O Tribunal de Contas do Estado de Mato Grosso do Sul registrou oficialmente a legalidade de diversos atos de pessoal relacionados a pensões por morte e concessões de aposentadoria no início de 2026. As decisões seguiram a análise técnica e pareceres do Ministério Público de Contas, confirmando o cumprimento das normativas legais e regimentais.
Dentre os atos registrados estão pensões por morte vitalícias e temporárias concedidas a cônjuges e filhos de servidores, como nos casos relativos à beneficiária Marcolina Ribeiro do Vale e Gabriela Lazaro Alves de Souza. Ainda foram registrados atos de aposentadoria compulsória e voluntária para servidores que cumpriram os requisitos legais previstos em leis municipais e estaduais.

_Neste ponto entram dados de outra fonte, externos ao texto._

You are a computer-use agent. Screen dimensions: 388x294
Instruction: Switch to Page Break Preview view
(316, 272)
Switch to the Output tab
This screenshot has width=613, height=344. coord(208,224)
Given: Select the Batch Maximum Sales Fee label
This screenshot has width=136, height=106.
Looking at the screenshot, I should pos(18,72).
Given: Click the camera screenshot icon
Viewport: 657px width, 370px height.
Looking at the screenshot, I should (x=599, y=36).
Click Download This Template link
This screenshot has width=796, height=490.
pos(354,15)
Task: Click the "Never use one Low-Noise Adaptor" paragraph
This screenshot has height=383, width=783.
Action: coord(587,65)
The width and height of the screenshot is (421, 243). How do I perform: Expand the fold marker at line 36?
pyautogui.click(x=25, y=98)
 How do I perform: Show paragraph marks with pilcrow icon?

A Corte adotou, em algumas situações, o registro tácito dos atos, conforme o tema 445 do Supremo Tribunal Federal, que estabelece prazos de até cinco anos para julgamento da legalidade das concessões. Essa medida levou em conta princípios de segurança jurídica e boa-fé, especialmente nos casos que ultrapassaram esse prazo sem decisão formal.
O reconhecimento da decadência e respectivo registro tácito garantem segurança jurídica aos beneficiários e estabilidade administrativa.
Os pagamentos das multas eventualmente aplicadas e registradas, vinculadas a processos anteriores ou a irregularidades em licitações, foram quitados mediante adesão ao Programa de Regularização Fiscal II (REFIC-II), instituído pela Lei Estadual nº 6.455/2025, cujas vantagens para gestores foram amplamente utilizadas.
As decisões confirmam que os atos de pensão e aposentadoria respeitaram as normativas aplicáveis, incluindo leis complementares e constitucionais, portarias e resoluções administrativas estaduais. Esse trabalho conjunto de fiscalização e análise técnica fortalece o controle e a transparência na gestão pública em Mato Grosso do Sul.